## PASSAGE SHOWN
Hurricane Arthur is threatening to put a damper on the July 4 weekend festivities up and down the east coast, but many beach resorts remain hopeful that the storm that's expected to hit tonight won't ruin the biggest weekend of the summer.

It's been a perfect couple of days for folks who are already in Ocean City. Sunny skies, cool ocean breezes and water temperatures that have finally gotten to the point where fearless children and surfers in wetsuits aren't the only people swimming.

But the weather is expected to take a turn late as the first named storm of the hurricane season, Arthur, heads north from the Carolinas.

Joe Theobald is Ocean City’s Emergency Services Director. He is one of literally hundreds of thousands of people closely watching the storm’s movement, but he says people shouldn't be changing plans or hitting the panic button just yet.

“I don't see this ruining the weekend in any fashion, I think Saturday and Sunday are going to be spectacular days here," Theobald says.

Friday, on the other hand, is going to be a different story. Heavy rains and wind gusts from Arthur are expected to make travel more troubling than usual for the 4th. And for people who beat the storm to town, they could experience something that locals in downtown Ocean City know all too well: flooding.

“If we get a few inches of rain, yes, we will have that water pooling downtown where we normally do, but nothing to the extent, as of right now, that we see that there'd be road closures," Theobald says.

Theobald says the city has pushed back fireworks displays to Saturday night, just to be safe, even though Arthur is expected to be long gone by Friday afternoon. But even with that silver lining in the forecast, business owners are on edge heading into a weekend that is so vital to the coastal economy.

More than 250,000 people are expected in town, and they will pump millions into the local business community. So with so much at stake, Theobald is relaying the city’s battle cry loud and clear, over and again.

“We aren't telling anyone to stay away, this is not a storm that is going to cause overall public safety concern," he says.

But Theobald says if for some reason Arthur makes more of an impact, the resort has a new tool to get emergency messages out: the city’s brand new FM radio station 99.5, which they purchased for storms just like Arthur.

So while Theobald says its unusually early for a storm like this to be headed for Ocean City, he’s confident this 4th of July will likely be remembered for the rain delay and not a full on rain out.

## INSTRUCTION 1
Write out the Hurricane Arthur article from "But Theobald says" up to and including "on rain out.", substituting "short postponement" for "rain delay".
The Hurricane Arthur article and the rows are unrelated to each other.

## DATASET RECORDS
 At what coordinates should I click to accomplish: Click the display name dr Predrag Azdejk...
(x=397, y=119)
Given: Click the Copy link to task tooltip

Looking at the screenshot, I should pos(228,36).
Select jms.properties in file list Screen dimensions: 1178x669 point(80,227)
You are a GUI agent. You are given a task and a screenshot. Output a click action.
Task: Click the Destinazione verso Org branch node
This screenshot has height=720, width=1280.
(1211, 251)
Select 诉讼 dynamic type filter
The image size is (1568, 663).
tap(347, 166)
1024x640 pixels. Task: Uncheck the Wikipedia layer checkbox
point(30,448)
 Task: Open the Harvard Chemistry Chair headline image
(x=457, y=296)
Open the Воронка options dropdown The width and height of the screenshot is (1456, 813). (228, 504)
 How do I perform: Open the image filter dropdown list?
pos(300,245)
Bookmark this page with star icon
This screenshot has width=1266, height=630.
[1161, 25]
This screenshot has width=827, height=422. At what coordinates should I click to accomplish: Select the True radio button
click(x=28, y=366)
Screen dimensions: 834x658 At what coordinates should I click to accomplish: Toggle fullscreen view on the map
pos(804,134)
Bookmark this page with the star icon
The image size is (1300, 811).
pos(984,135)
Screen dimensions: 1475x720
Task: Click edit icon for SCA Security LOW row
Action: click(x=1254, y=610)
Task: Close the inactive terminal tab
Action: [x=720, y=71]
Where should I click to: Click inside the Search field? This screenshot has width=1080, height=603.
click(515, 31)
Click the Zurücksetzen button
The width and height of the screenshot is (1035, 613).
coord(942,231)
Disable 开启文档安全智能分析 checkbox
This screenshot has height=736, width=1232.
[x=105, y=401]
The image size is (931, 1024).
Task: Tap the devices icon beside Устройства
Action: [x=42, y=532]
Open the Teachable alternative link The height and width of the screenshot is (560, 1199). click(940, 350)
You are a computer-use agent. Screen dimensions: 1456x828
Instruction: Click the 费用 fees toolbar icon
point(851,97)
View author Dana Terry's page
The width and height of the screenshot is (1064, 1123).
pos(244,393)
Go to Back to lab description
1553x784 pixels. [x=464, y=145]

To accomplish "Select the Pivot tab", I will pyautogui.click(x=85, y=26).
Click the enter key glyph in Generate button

## INSTRUCTION 2
Extract every line of the rows that contains the string "checkbox", and treat uppercase and lowercase letters as different.

## FINISHED ANSWER 1
But Theobald says if for some reason Arthur makes more of an impact, the resort has a new tool to get emergency messages out: the city’s brand new FM radio station 99.5, which they purchased for storms just like Arthur.

So while Theobald says its unusually early for a storm like this to be headed for Ocean City, he’s confident this 4th of July will likely be remembered for the short postponement and not a full on rain out.

## FINISHED ANSWER 2
1024x640 pixels. Task: Uncheck the Wikipedia layer checkbox
Disable 开启文档安全智能分析 checkbox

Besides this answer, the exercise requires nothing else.